Our finding that the genome of patient sAD2, but not patient sAD1, generates significant Alzheimer’s disease phenotypes in purified neurons has important implications. First, this finding suggests that an unknown frequency of sporadic Alzheimer’s disease patients will have genomes that generate strong neuronal phenotypes. The frequency of such genomes in the sporadic Alzheimer’s disease population cannot be determined from the small sample size we report and will require a larger sample size to ask how frequent such genomes are in the clinical population diagnosed with sporadic Alzheimer’s disease. Second, the genome of sAD2 clearly harbours one or more variants that generate Alzheimer’s disease phenotypes, which can thus be elucidated by future molecular genetic studies.
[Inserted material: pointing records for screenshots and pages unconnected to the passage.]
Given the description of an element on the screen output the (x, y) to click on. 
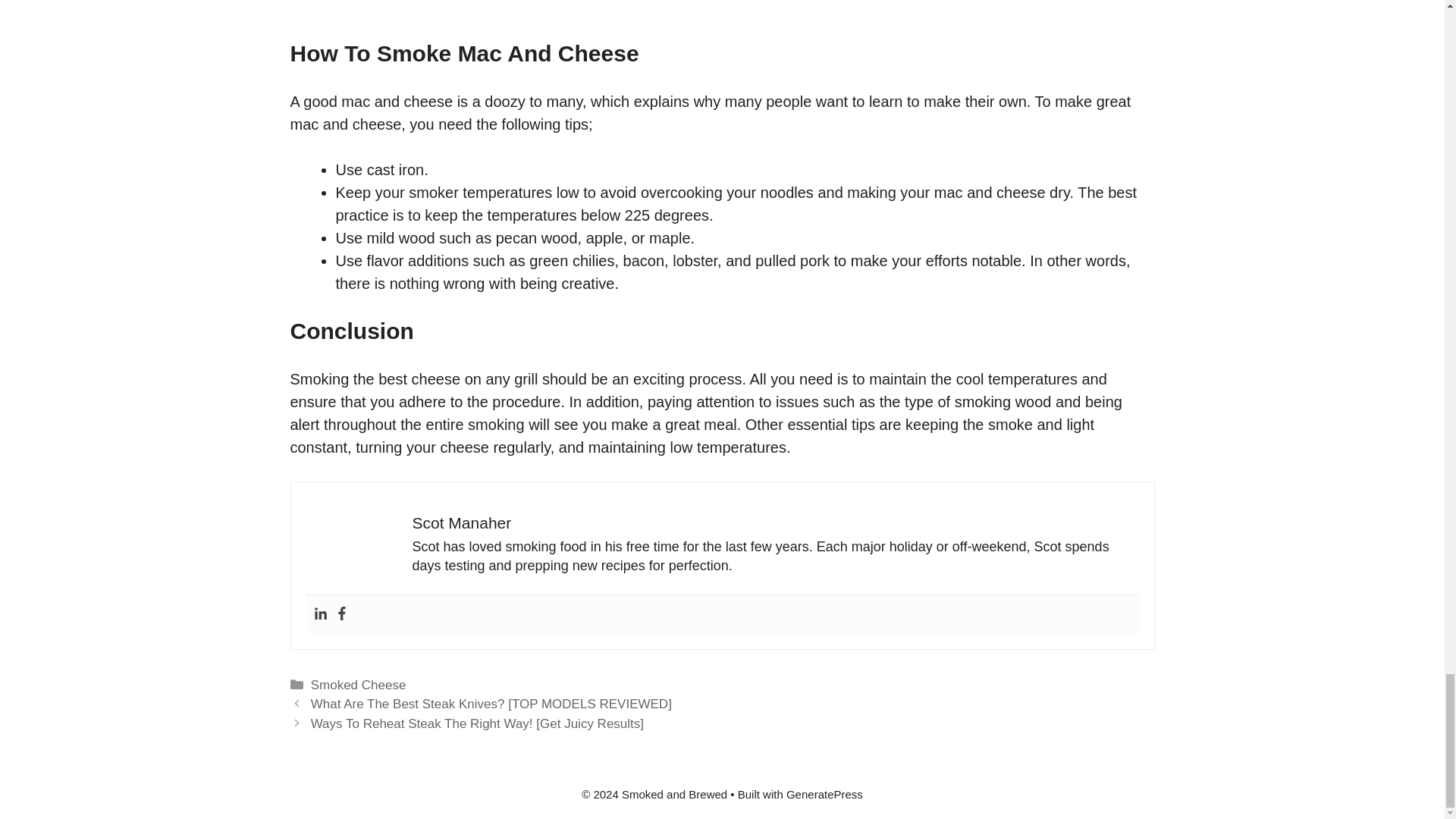
Scot Manaher (462, 522)
GeneratePress (824, 793)
cast iron (395, 169)
cheese tomatoes (722, 8)
Smoked Cheese (358, 685)
Given the description of an element on the screen output the (x, y) to click on. 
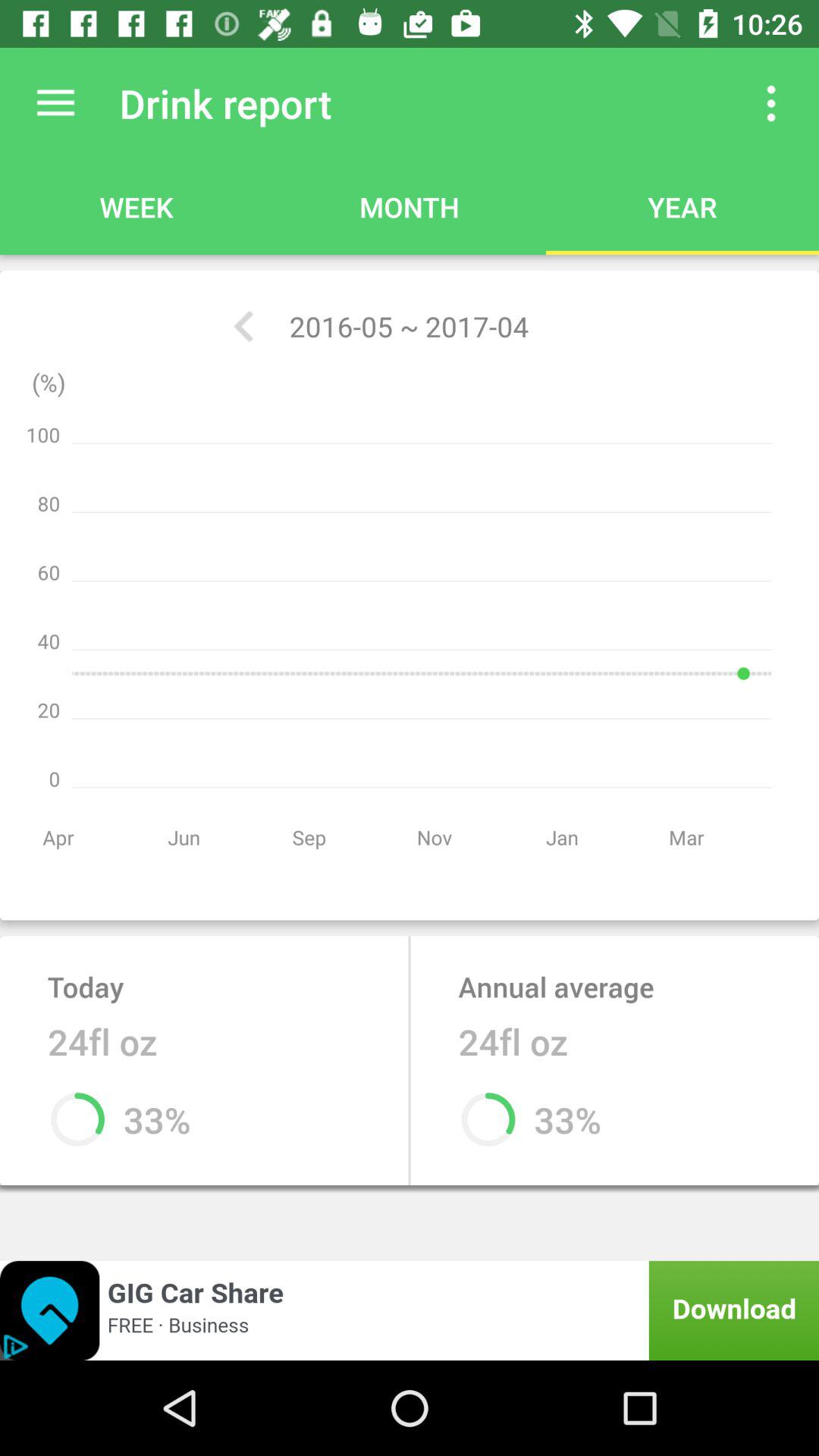
turn off the icon to the left of the drink report item (55, 103)
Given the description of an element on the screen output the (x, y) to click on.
Third, we speculate that sporadic Alzheimer’s disease might be sub-divided depending on whether neurons themselves are altered, as in the case of sAD2, as opposed to other cell types such as astrocytes, which could be altered in other cases, for example, sAD1. Thus, future iPSC studies examining larger numbers of patients and controls have the potential to provide great insight into the mechanisms behind the observed heterogeneity in sporadic Alzheimer’s disease pathogenesis, the role of different cell types, patient-specific drug responses, and prospective diagnostics.

METHODS SUMMARY

iPSC generation and differentiation

Primary fibroblast cultures were established from dermal punch biopsies taken from individuals following informed consent and Institutional Review Board approval. To generate iPSCs, fibroblasts were transduced with MMLV vectors containing the complementary DNAs for OCT4, SOX2, KLF4, c-MYC and ± EGFP. IPSC-derived NPCs were differentiated for 3 weeks, neurons were purified by FACS, and amyloid-β, p-tau/total tau and aGSK-3β were measured on purified control and mutant neurons from multiple lines cultured in parallel for an additional 5 days by multi-spot electrochemiluminescence assays (Meso Scale Diagnostics). Early endosomes were analysed by confocal microscopy on purified neurons co-cultured with human astrocytes (Lonza) for 12 days. To ensure reproducible and consistent data, we found that it is important to differentiate and evaluate neurons from full sets of mutant and control iPSC lines together.

Statistics

P < 0.05 was considered statistically significant. Individuals were statistically compared to the total NDC pool by Tukey’s test. Drug responses were compared to controls by Dunnett’s method. N values signify the total number of separate cultures analysed, with each iPSC line contributing equally to the total.